Das DSG nennt auch verschiedene Arten, Daten nicht zu verwenden, wie- das Löschen und Vernichten von Daten (§ 4 Z 9 DSG) sowie- das Sperren von Daten (§ 4 Z 9 DSG).

Damit unterscheidet das DSG deutlich zwischen dem bloßen "Sperren" und dem "Löschen". Auch der deutsche Gesetzgeber unterscheidet im Bundesdatenschutzgesetz ausdrücklich zwischen einer "Sperre" und einer "Löschung". Als "Sperre" ist das Kennzeichnen gespeicherter personenbezogener Daten zu verstehen, um ihre weitere Verarbeitung oder Nutzung einzuschränken (§ 3 Abs 4 Z 4 BDSG), unter Löschung hingegen das Unkenntlichmachen gespeicherter personenbezogener Daten (§ 3 Abs 4 Z 4 BDSG). Die bloße Vornahme einer Zugriffsbeschränkung entspricht dabei dem Begriff der "Sperre", und nicht jenem der "logischen Löschung" als Unterfall der Löschung gem § 3 Abs 4 Z 4 BDSG.
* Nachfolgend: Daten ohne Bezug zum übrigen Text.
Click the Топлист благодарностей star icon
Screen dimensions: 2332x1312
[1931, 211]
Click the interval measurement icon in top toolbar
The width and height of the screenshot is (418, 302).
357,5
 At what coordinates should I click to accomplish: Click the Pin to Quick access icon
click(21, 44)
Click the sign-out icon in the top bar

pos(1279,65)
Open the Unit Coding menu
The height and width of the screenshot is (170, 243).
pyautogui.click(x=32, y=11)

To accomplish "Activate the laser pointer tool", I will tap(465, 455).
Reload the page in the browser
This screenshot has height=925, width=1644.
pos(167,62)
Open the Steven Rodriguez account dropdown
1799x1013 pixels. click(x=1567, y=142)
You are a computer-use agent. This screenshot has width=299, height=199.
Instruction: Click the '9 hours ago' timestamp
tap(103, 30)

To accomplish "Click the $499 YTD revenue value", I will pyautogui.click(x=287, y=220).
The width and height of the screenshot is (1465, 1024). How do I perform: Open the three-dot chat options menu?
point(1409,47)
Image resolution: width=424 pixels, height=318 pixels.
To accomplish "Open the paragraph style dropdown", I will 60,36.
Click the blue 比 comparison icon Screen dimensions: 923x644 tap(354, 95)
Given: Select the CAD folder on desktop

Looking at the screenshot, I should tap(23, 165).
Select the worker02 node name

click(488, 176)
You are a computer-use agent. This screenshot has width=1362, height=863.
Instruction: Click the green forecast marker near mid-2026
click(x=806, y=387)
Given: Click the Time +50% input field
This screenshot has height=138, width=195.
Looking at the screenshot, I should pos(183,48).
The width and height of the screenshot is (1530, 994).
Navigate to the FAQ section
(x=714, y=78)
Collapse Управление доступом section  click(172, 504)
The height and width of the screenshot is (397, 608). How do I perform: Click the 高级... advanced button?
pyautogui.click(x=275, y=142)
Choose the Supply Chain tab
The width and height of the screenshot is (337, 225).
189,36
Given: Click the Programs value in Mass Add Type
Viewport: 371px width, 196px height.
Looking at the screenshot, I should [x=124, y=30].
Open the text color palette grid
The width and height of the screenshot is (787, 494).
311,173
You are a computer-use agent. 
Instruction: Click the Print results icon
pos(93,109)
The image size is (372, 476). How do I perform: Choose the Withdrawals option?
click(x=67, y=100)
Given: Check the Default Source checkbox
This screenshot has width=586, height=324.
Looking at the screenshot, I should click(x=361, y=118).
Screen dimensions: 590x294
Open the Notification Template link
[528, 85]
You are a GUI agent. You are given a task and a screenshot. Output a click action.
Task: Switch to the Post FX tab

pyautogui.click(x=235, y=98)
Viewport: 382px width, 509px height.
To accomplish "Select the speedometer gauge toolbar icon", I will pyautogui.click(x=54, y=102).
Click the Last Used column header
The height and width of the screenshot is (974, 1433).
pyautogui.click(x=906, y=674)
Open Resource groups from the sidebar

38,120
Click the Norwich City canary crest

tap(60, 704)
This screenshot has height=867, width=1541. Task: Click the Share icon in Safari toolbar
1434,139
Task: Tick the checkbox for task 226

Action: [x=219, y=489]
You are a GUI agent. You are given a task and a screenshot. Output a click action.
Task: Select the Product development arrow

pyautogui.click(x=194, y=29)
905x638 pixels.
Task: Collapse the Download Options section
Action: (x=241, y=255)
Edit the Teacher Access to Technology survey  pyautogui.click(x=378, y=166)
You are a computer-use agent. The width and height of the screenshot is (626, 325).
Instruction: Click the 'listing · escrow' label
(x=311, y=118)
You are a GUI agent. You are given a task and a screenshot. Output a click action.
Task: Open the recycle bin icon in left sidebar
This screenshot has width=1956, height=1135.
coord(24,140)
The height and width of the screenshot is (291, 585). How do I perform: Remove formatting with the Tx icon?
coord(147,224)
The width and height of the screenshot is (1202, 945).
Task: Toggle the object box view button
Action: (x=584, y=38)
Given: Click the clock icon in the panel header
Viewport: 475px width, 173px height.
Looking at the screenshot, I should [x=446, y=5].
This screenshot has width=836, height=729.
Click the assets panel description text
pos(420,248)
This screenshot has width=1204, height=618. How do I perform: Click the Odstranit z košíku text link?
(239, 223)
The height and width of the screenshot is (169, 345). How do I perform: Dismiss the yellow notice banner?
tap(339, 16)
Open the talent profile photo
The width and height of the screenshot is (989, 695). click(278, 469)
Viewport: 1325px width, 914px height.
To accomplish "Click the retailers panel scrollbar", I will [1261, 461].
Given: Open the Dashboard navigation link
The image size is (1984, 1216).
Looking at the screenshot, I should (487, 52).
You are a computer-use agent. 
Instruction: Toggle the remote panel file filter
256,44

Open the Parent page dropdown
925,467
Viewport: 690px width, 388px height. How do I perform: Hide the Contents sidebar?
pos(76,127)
Unter "Löschen" wird eine Maßnahme mit der Wirkung verstanden, dass der Auftraggeber nicht mehr über die Daten verfügt. Demgegenüber bezeichnet eine "logische Löschung" eine Maßnahme, mit der erreicht wird, dass Daten innerhalb der EDV-Anlage nicht mehr zur Verfügung stehen, unkenntlich gemacht werden sowie durch das Betriebssystem als nicht mehr vorhanden interpretiert werden. Sofern ein "Löschen" erforderlich ist, reicht ein bloß "logisches Löschen" nicht aus, bestünde doch andernfalls kein fassbarer Unterschied zur bloßen "Sperre" von Daten. Jahnel verweist diesbezüglich auch auf § 3 Abs 4 Z 5 BDSG, wonach das Löschen das Unkenntlichmachen personenbezogener Daten bezeichnet. Unter Unkenntlichmachen werde jede Handlung verstanden, die irreversibel bewirke, dass eine Information nicht länger aus gespeicherten Daten gewonnen werden kann. Um das Löschungsgebot zu erfüllen, genügt es daher nicht, die Datenorganisation so zu verändern, dass ein "gezielter Zugriff" auf die betreffenden Daten ausgeschlossen ist. Dies entspricht auch der herrschenden Auffassung zum deutschen Recht.

Dazu kommt, dass nach den Tatsachenfeststellungen der Vorinstanzen die klagsgegenständlichen Daten zwar nicht mehr online erhältlich sind, aber nach wie vor einem "bestimmten Kreis" vollinhaltlich zugänglich sind. Lediglich bei externen Anfragen wird - wahrheitswidrig - mitgeteilt, dass über den Kläger keine Daten vorhanden seien. Eine derartige Maßnahme entspricht allenfalls einer - noch dazu bloß teilweisen - "Sperrung", jedenfalls aber nicht den Kriterien des "logischen Löschens".